Companies using complex algorithms for credit models – sometimes called “black box” – must provide specific and accurate explanations for denying applications for credit, the federal consumer financial protection agency said Thursday.
In a release, the Consumer Financial Protection Bureau (CFPB) said it published a circular reminding the public, “including those responsible for enforcing federal consumer financial protection law,” of creditors’ adverse action notice requirements under the Equal Credit Opportunity Act (ECOA).
The agency said the circular confirms that federal anti-discrimination law requires companies to explain to applicants the specific reasons for denying an application for credit or taking other adverse actions, even if the creditor is relying on credit models using complex algorithms.
The agency said its circular makes clear that federal consumer financial protection laws and adverse action requirements should be enforced regardless of the technology used by creditors. It also clarifies, the agency said, that creditors cannot justify noncompliance with ECOA based on the mere fact that the technology they use to evaluate credit applications is too complicated, too opaque in its decision-making, or too new.

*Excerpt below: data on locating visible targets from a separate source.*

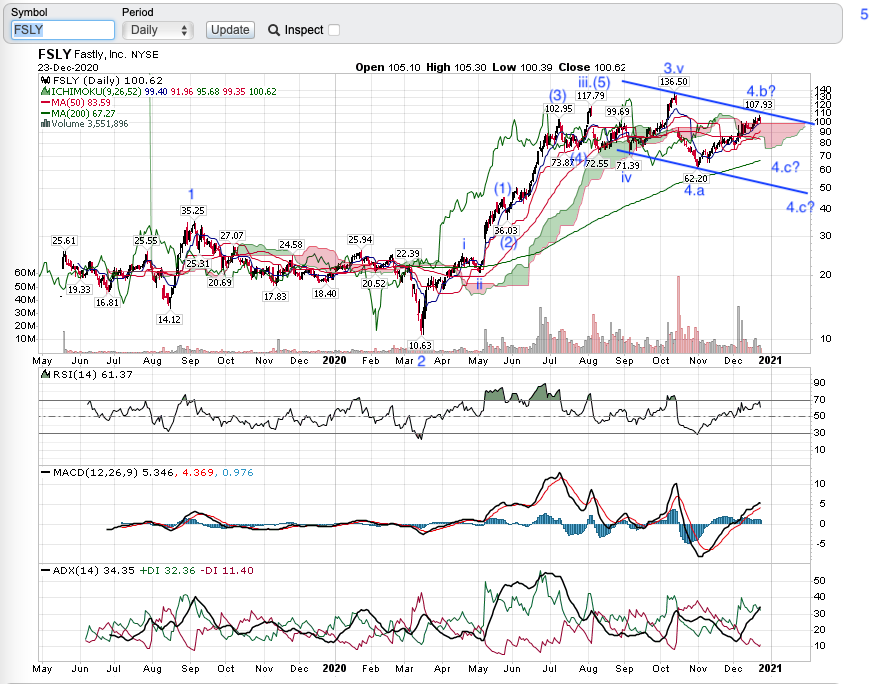This screenshot has width=893, height=684.
Task: Click the green MA(200) legend marker
Action: 44,113
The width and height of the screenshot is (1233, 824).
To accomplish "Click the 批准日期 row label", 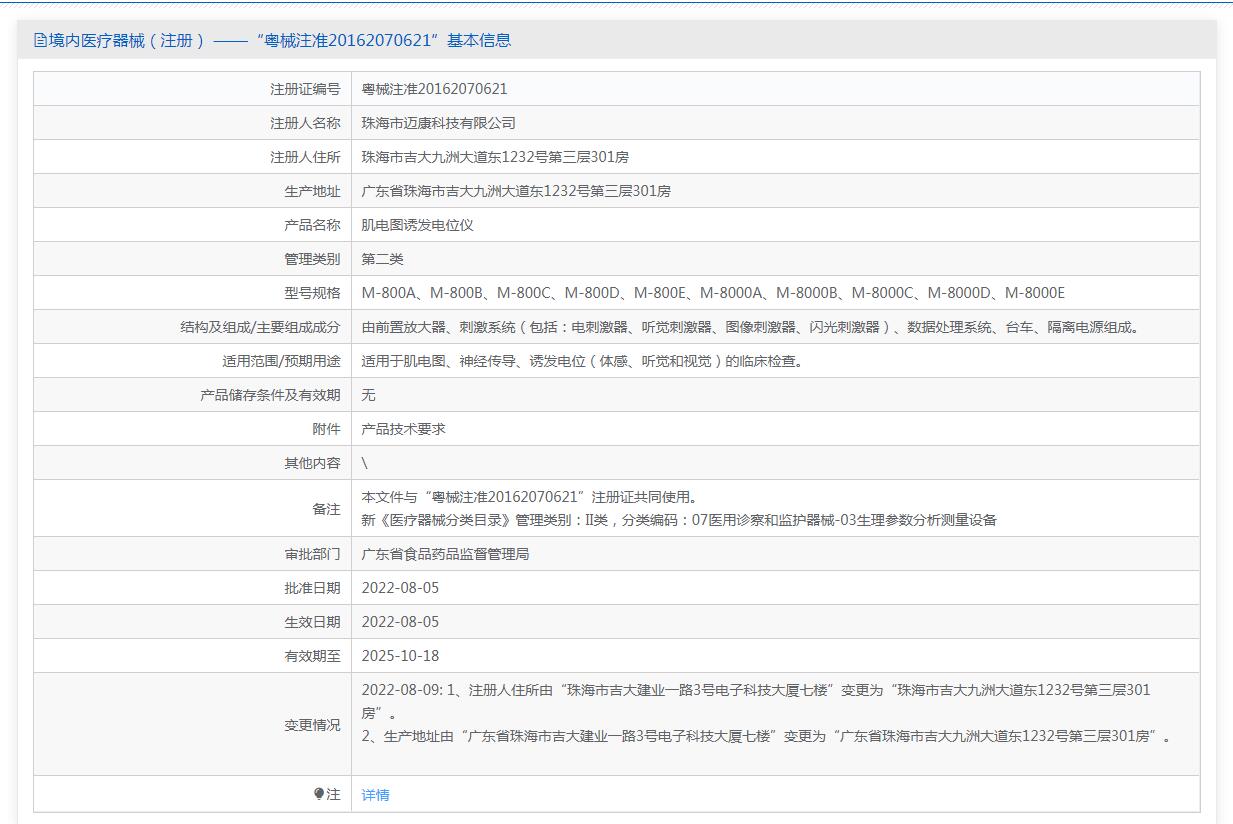I will click(312, 588).
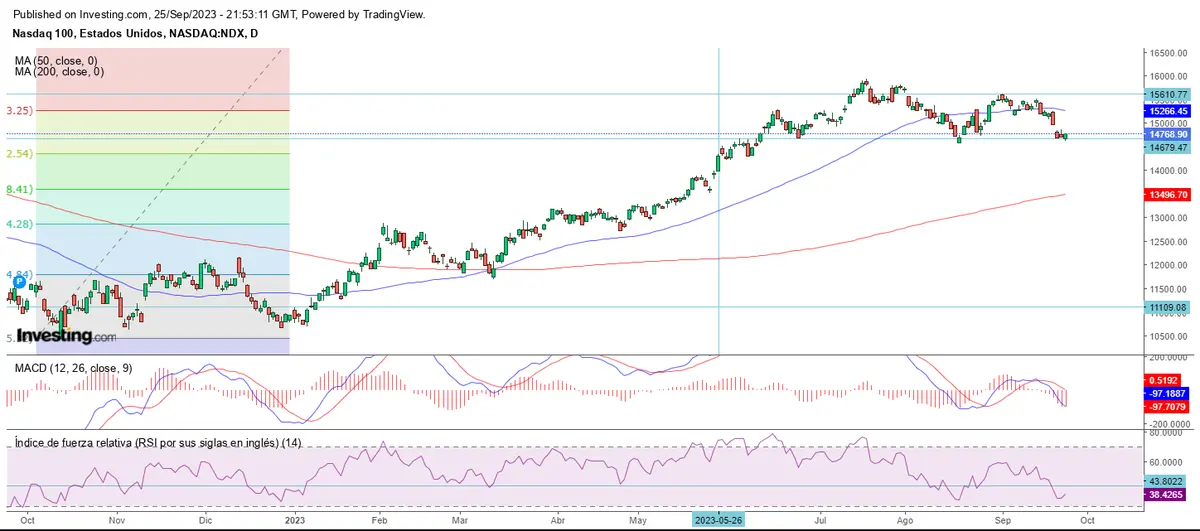Click the 14768.90 current price tag
This screenshot has height=531, width=1200.
tap(1168, 134)
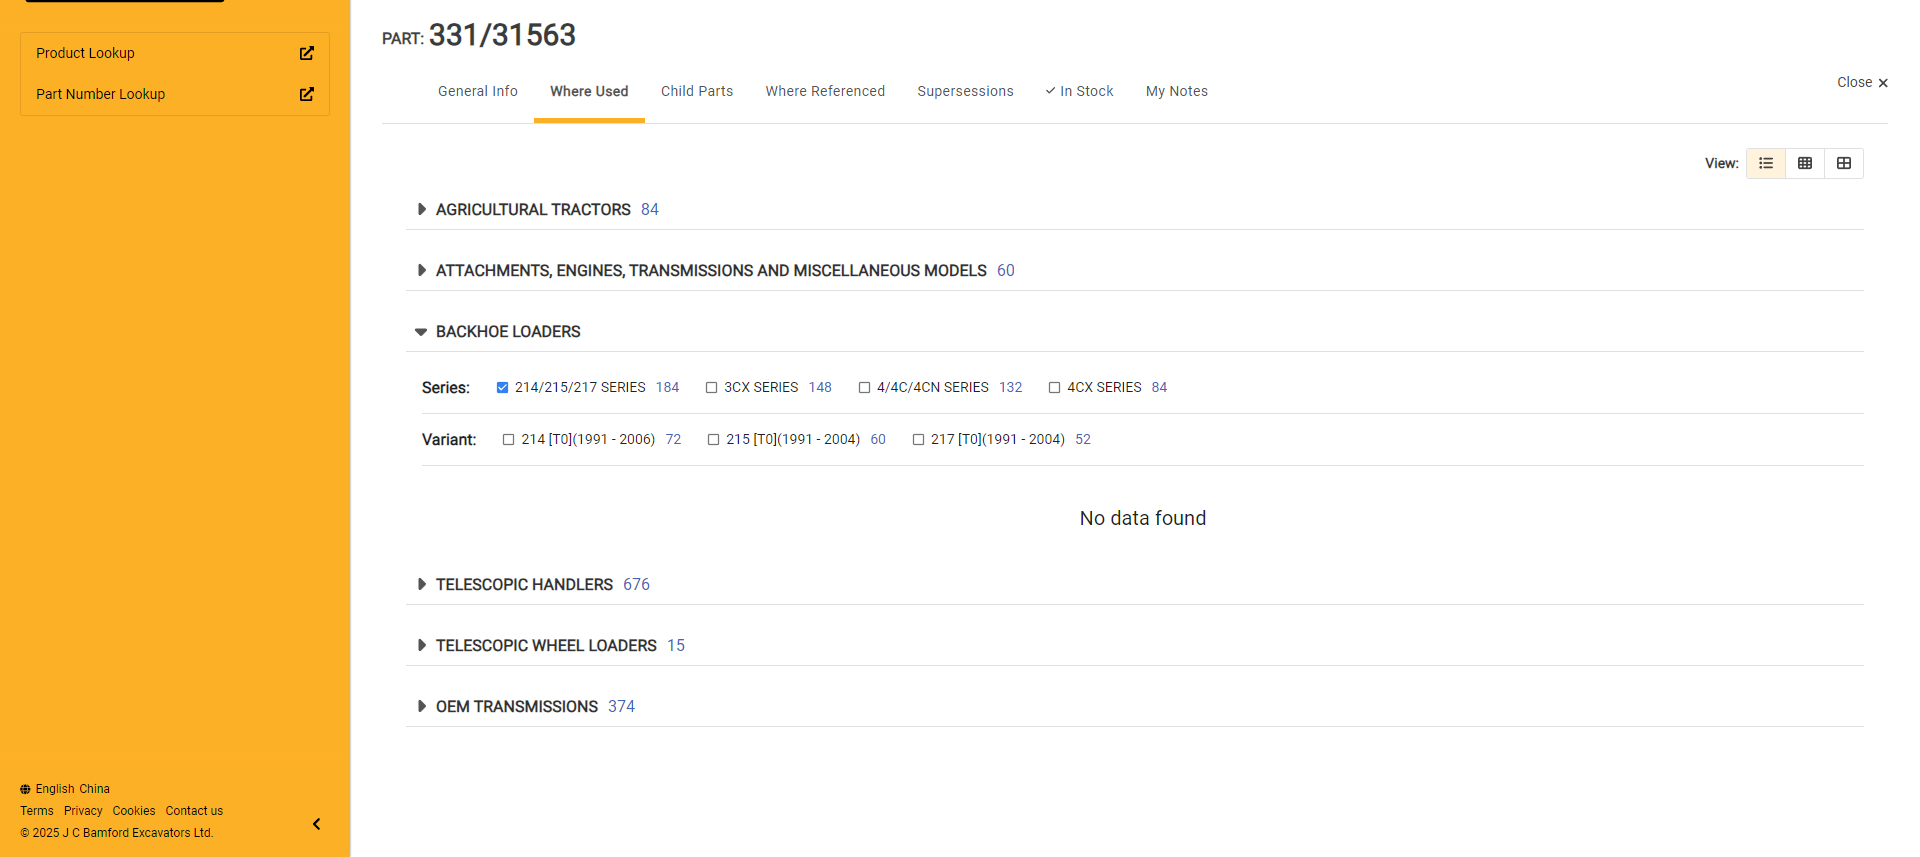Switch to list view
This screenshot has height=857, width=1920.
[1766, 163]
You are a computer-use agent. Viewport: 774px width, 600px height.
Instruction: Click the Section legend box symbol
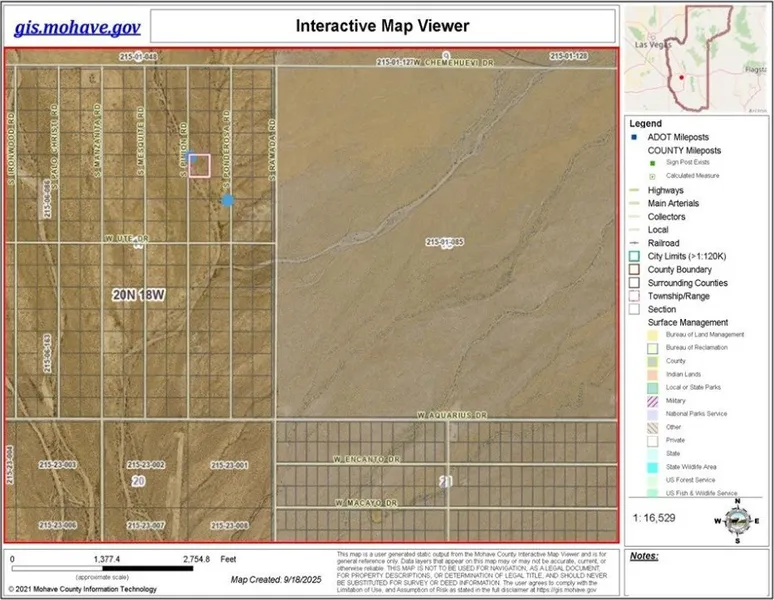pyautogui.click(x=634, y=309)
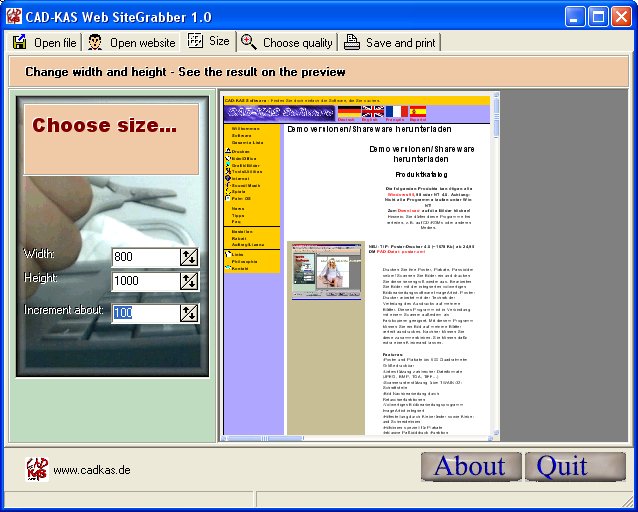Click the German flag in the preview
Image resolution: width=638 pixels, height=512 pixels.
pos(349,112)
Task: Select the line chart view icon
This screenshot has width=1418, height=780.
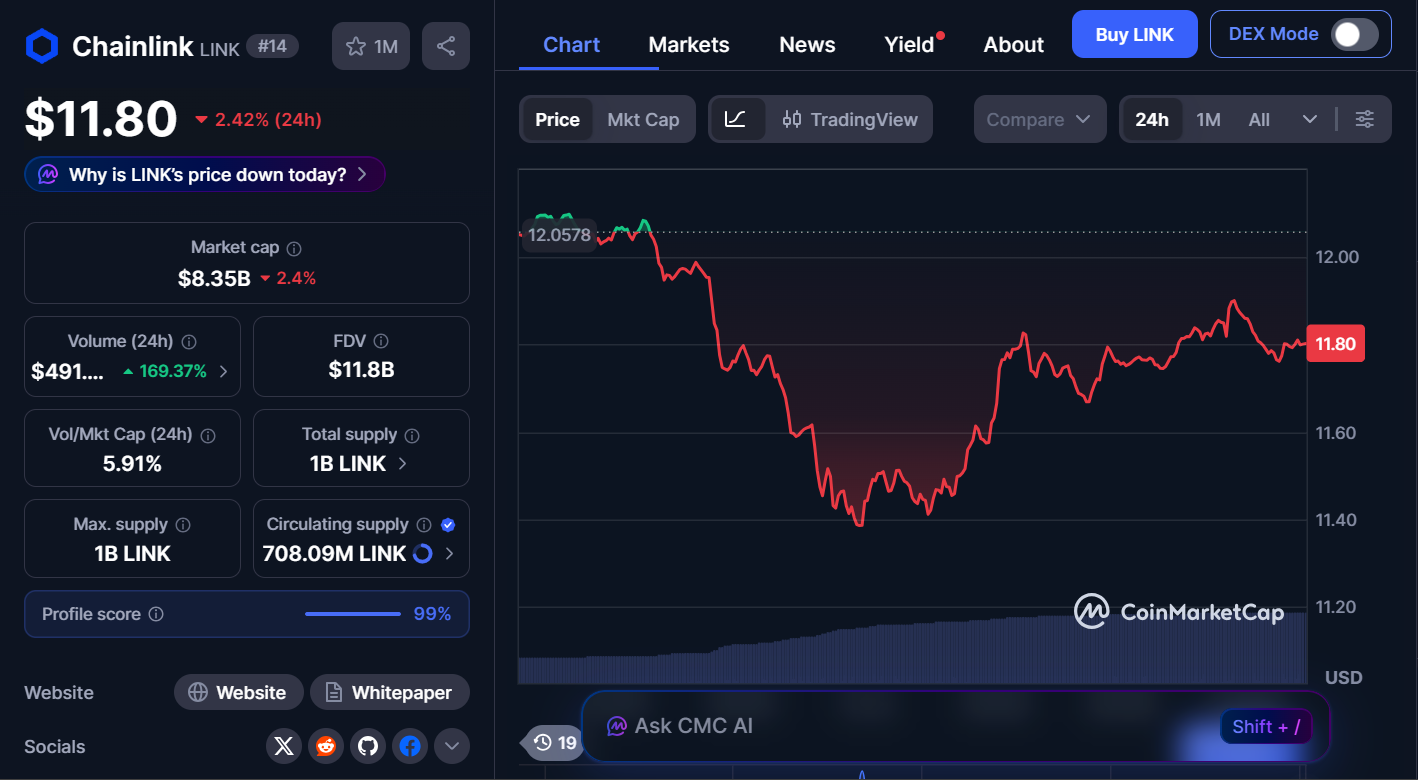Action: 736,119
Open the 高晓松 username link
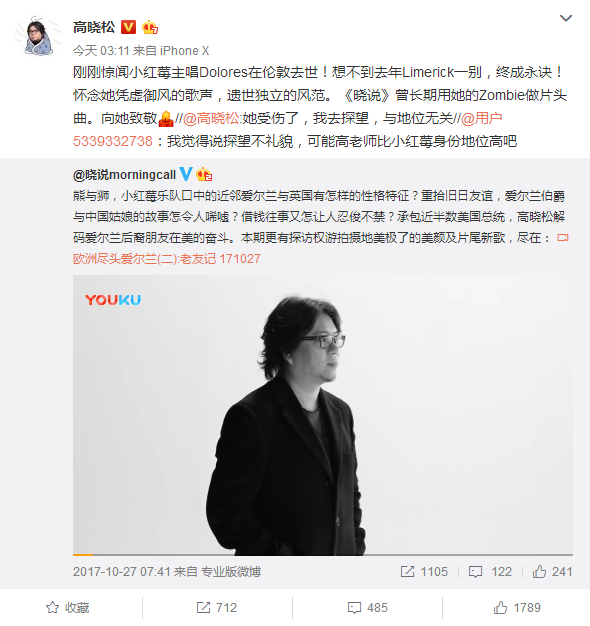Viewport: 590px width, 626px height. point(94,27)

The agency noted that the ECOA does not permit creditors to use technology that prevents them from providing specific and accurate reasons for adverse actions. “Creditors’ use of complex algorithms should not limit enforcement of ECOA or other federal consumer financial protection laws,” the agency stated.
Use of complex algorithms– including artificial intelligence or machine learning technologies – in credit decisions still requires disclosure of specific, principal reasons for taking adverse actions, CFPB said. “There is no exception for violating the law because a creditor is using technology that has not been adequately designed, tested, or understood,” the agency said.